What Is a Ransom Strip?
A narrow piece of land in third-party ownership between a property and public highway or development access. Owner can demand payment before granting access rights. Arises from: historical conveyancing where vendor retained a strip when selling land in stages; highway adoption gaps (private road adopted up to but not including the last few centimetres); deliberate retention by developer expecting development activity. Can be just centimetres wide — still legally effective.
The One-Third Rule — Stokes v Cambridge
Stokes v Cambridge Corporation (1961) 13 P&CR 77 (Lands Tribunal): strip owner entitled to approximately one-third of development value uplift created by granting access — reflects the 'marriage value' of combining the strip with the development site. Starting point only — actual payment depends on bargaining strength, alternative access, and development value. Upper Tribunal (Lands Chamber) determines disputes where parties cannot agree. Compulsory purchase powers available to some acquiring authorities reduce strip owner leverage.
Identifying in Conveyancing
Compare title plan with adopted highway boundary (CON29 Q7 highway search). Any gap may indicate a ransom strip. Land Registry title search: if strip is separately registered, reveals ownership. Existing lawful access: if property has established easement or long use, ransom leverage is reduced or eliminated. Development plans: only material if additional access is needed for proposed development or change of use.
Resolving a Ransom Strip
Options: (1) Purchase the strip outright at the ransom price — most certain solution. (2) Grant of easement: formal deed of access grant registered at HM Land Registry. (3) Prescriptive easement: open, without permission, uninterrupted 20+ years (Prescription Act 1832) — statutory declaration required. (4) Title indemnity insurance: for minor adopted verge gaps where risk of active claim is low — not appropriate where strip owner is known and access disputed.

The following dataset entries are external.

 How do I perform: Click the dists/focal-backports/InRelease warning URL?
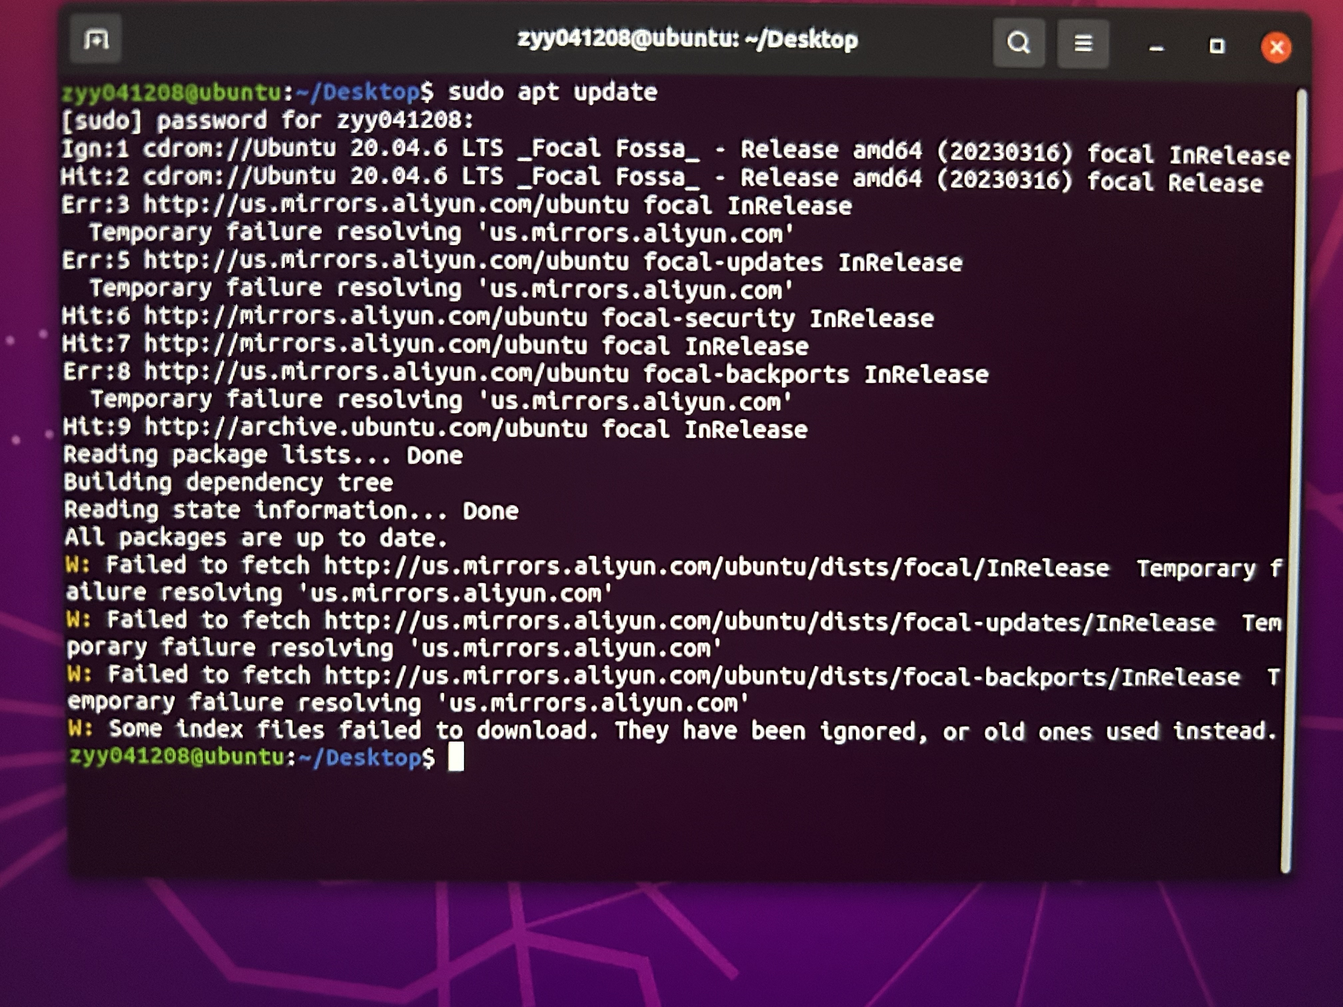pyautogui.click(x=782, y=676)
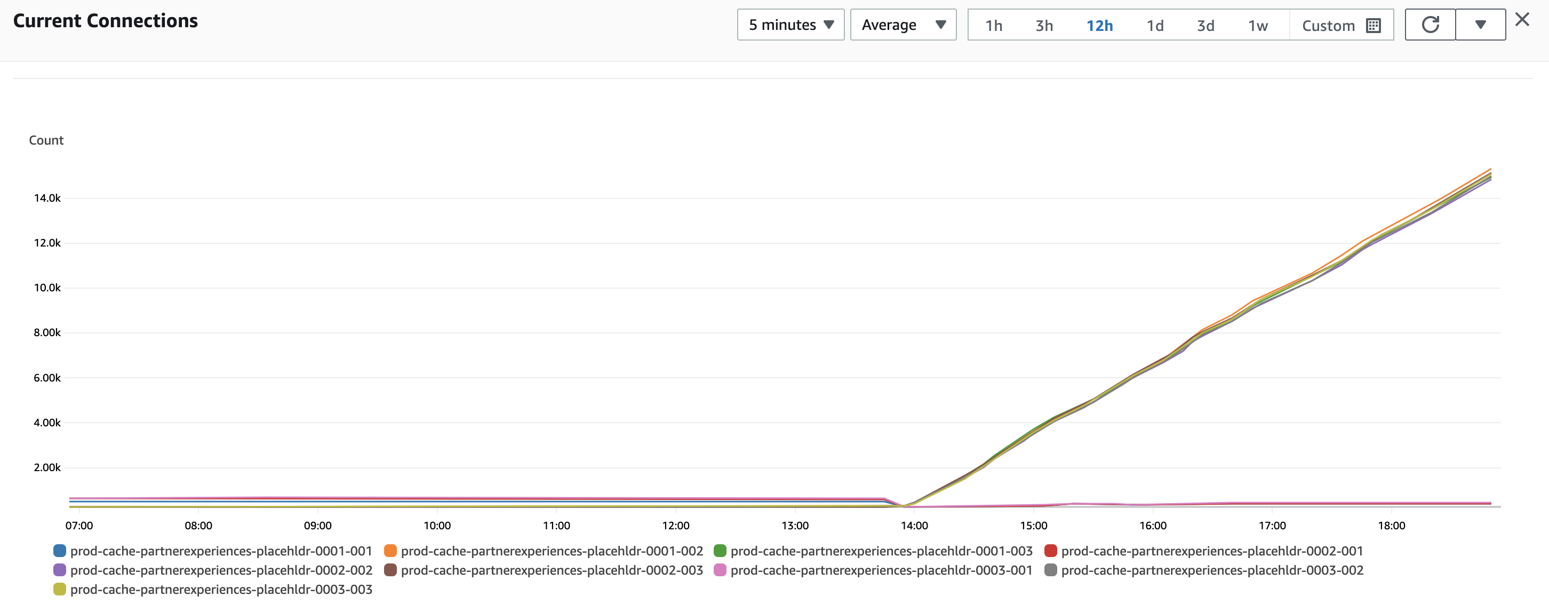The image size is (1549, 604).
Task: Click purple swatch for placehldr-0002-002 legend
Action: 60,570
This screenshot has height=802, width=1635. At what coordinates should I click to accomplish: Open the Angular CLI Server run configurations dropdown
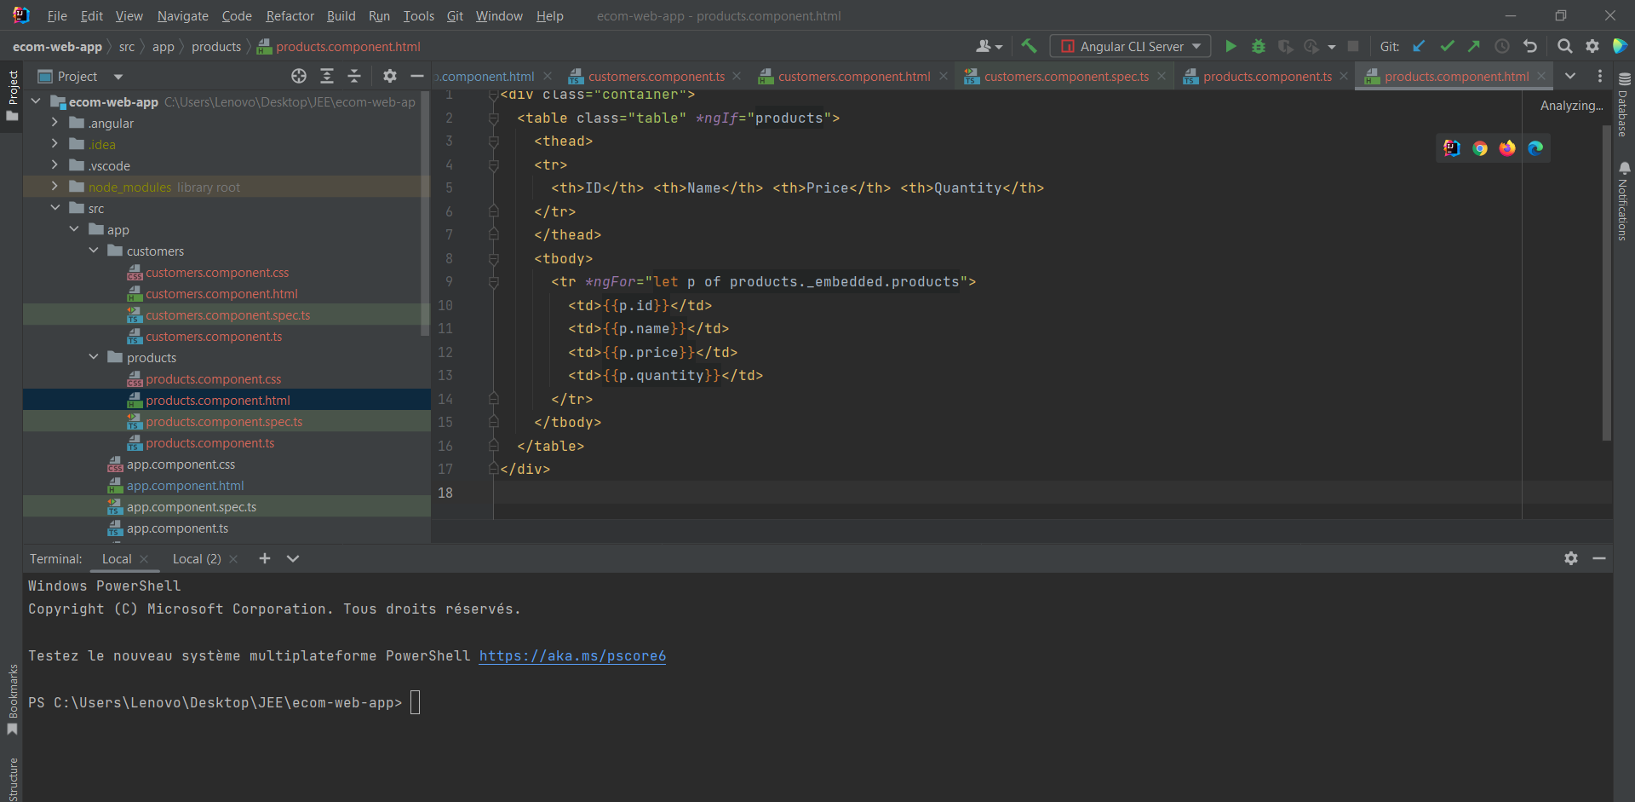tap(1199, 46)
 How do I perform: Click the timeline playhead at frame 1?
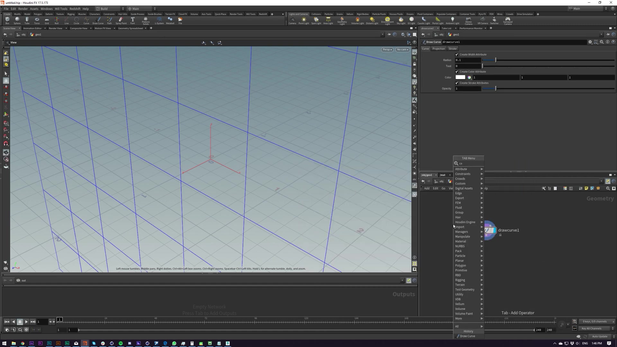click(x=60, y=319)
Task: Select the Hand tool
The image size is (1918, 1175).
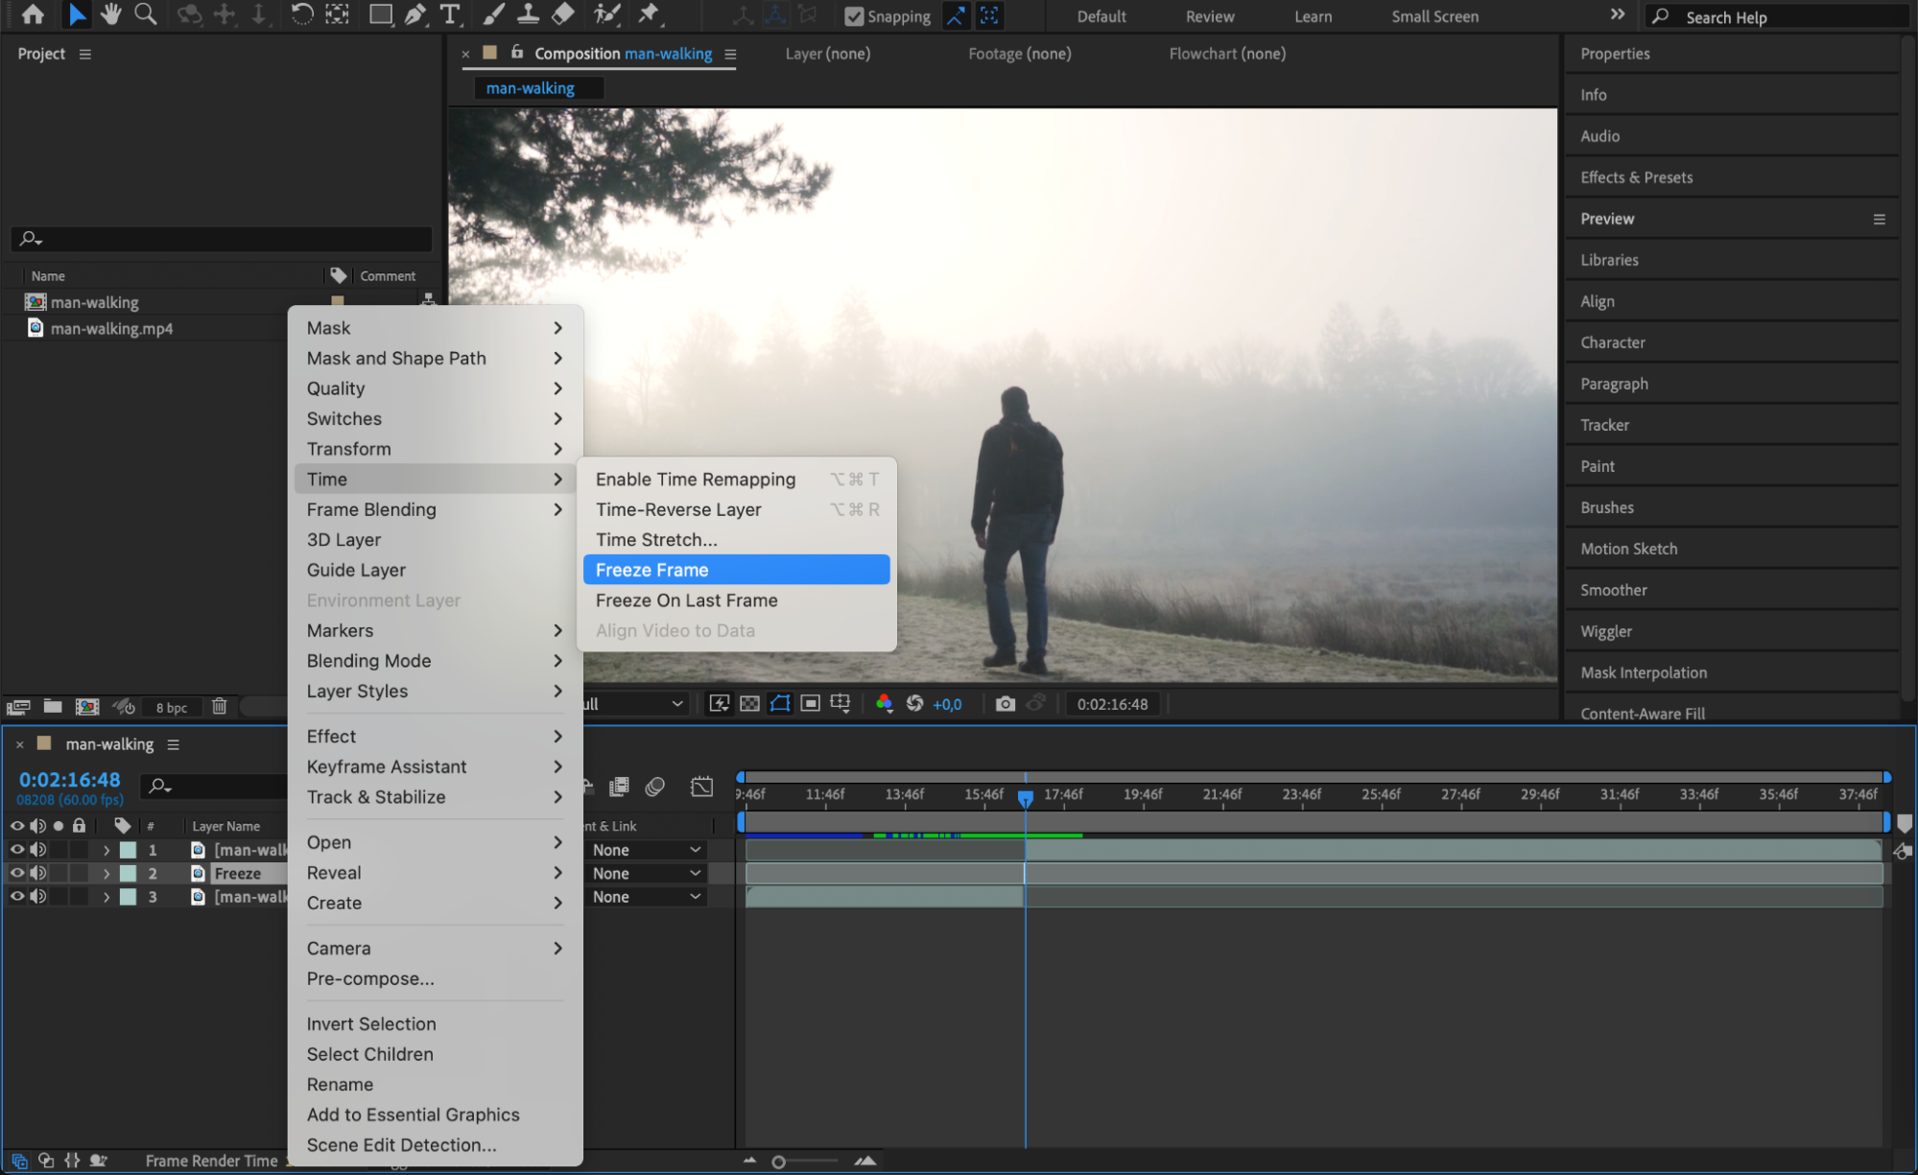Action: click(111, 14)
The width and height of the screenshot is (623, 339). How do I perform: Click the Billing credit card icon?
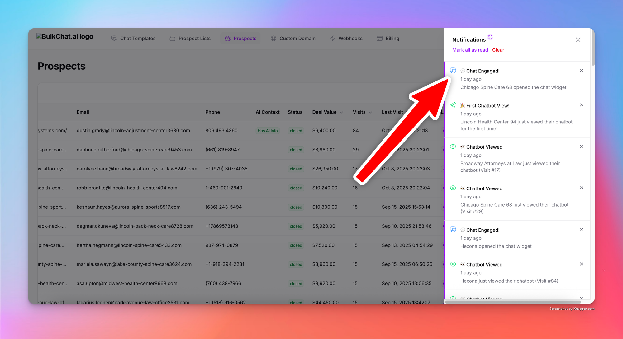pyautogui.click(x=379, y=39)
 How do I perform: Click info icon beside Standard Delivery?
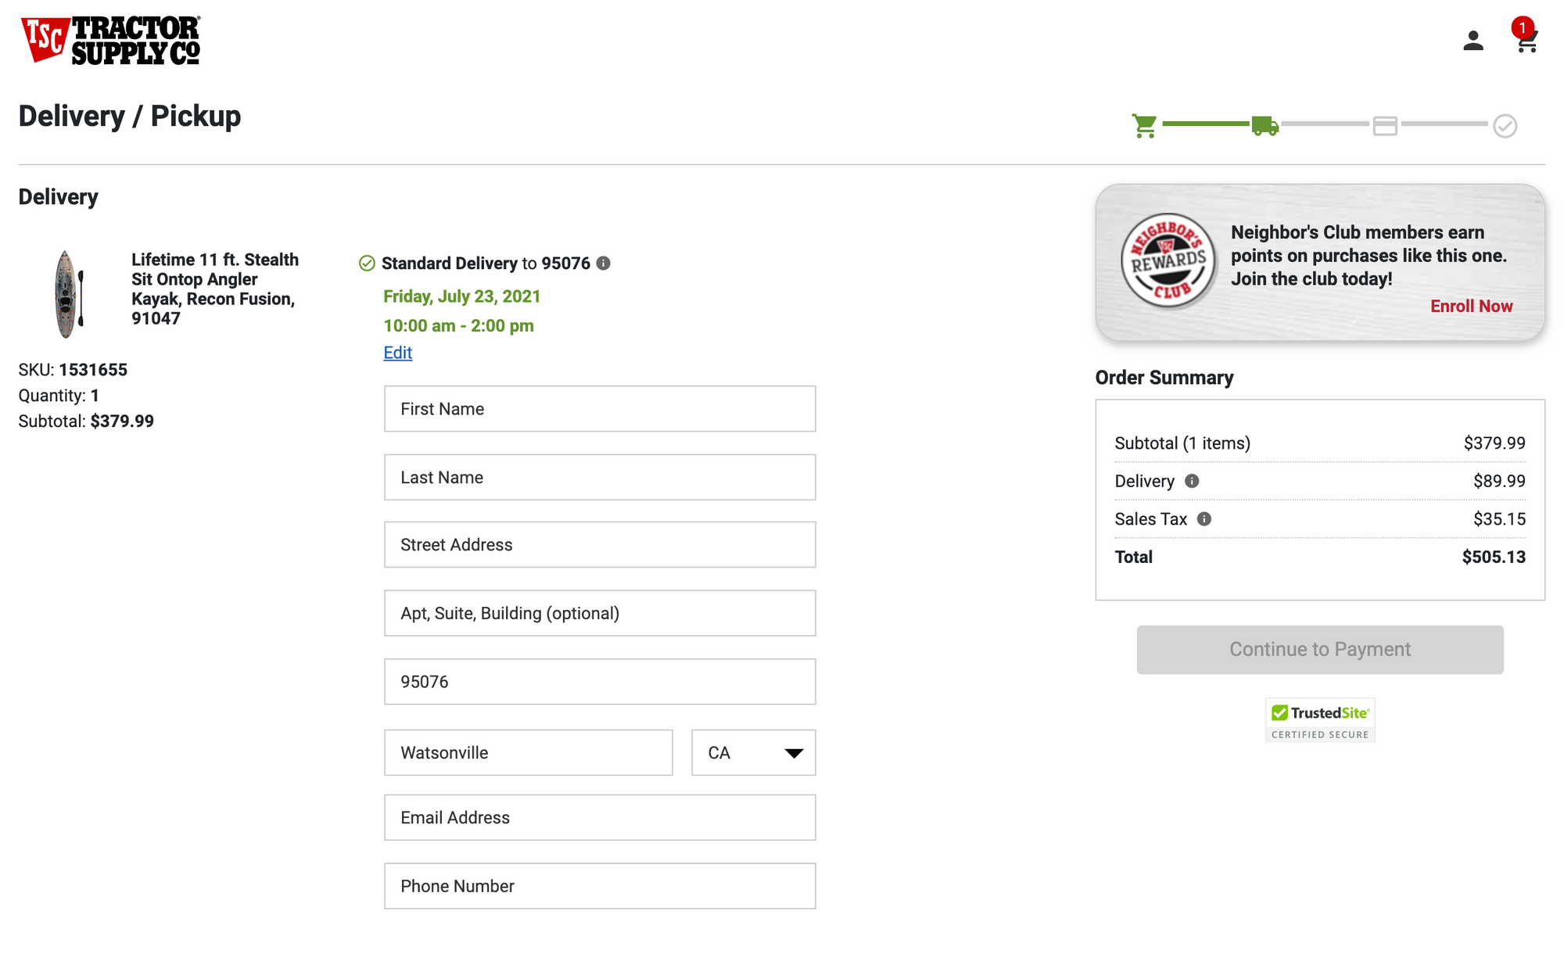[x=603, y=264]

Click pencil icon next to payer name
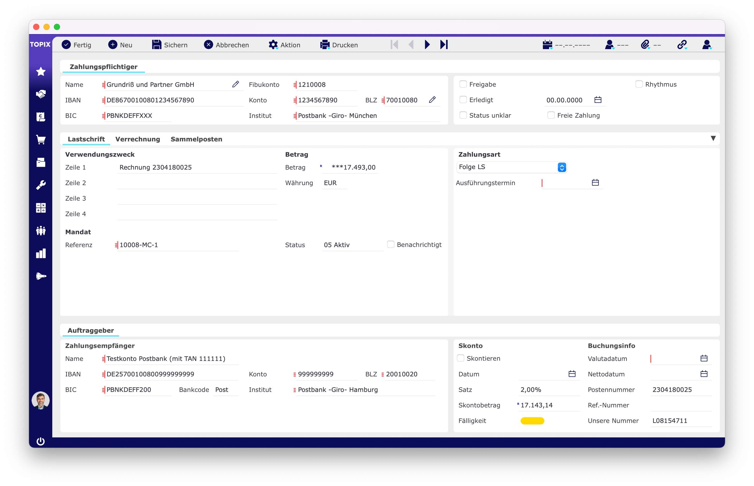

Overage and Buy-to-Let Impact
Sophisticated strip owners negotiate overage (base payment + share of future uplift) rather than one-off ransom. Buyers should cap overage percentage and set a long-stop date (15–25 years). Buy-to-let: usually irrelevant if property has established lawful access and no development is planned. Disclosure: seller must disclose in TA6; failure may constitute misrepresentation.